Regional protein synthesis was measured in rat brain at intervals up to 48 h following occlusion of the four major arteries to the brain for either 10 or 30 min. Four-vessel occlusions produces ischemia in the cerebral hemispheres and oligemia in the midbrain-diencephalon and brainstem. During the hour following 10 min of ischemia, protein synthesis, measured by incorporation of [14C]valine into protein, was inhibited in the cerebral cortex by 67%. Normal rates of protein synthesis were attained within 4 h of recirculation. In rats subjected to 30 min of ischemia, protein synthesis was inhibited by 83% during the first hour of recirculation in the cortex, caudate-putamen, and hippocampus. Recovery of protein synthesis in these regions was slow (25-48 h). The midbrain-diencephalon showed less inhibition, 67%, and faster recovery (by 12 h). Protein synthesis was unaffected in the brainstem. [14C]Autoradiography revealed that the pyramidal neurons of the hippocampus and areas of the caudate and cortex failed to recover normal rates of protein synthesis even after 48 h. The accumulation of TCA-soluble [14C]valine was enhanced (55-65%) in the cortex, caudate, and hippocampus after 30 min of ischemia; the increase persisted for 12 h. A smaller rise in [14C]valine content (30%) and more rapid normalization of valine accumulation (by 7 h) were observed in the midbrain-diencephalon; no changes were found in the brainstem.
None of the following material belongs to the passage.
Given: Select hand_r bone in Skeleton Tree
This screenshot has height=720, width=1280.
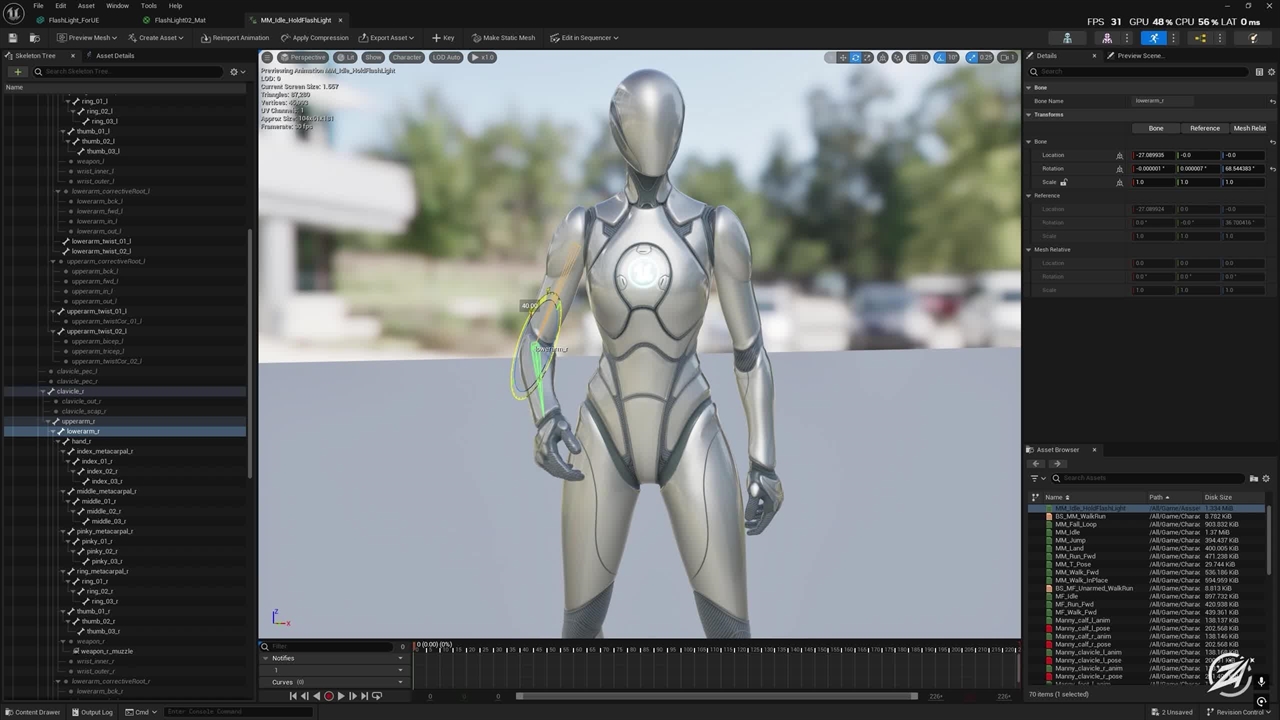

In the cortex, recovery was more rapid when the duration of ischemia was reduced. Thus, the degree of inhibition of protein synthesis, the accumulation of valine in the tissue, and the length of time required to reestablish normal values for these processes were dependent on both the severity and the duration of the ischemic insult. Restoration of normal rates of protein synthesis after ischemia was slow compared with the normalization of cerebral energy metabolites.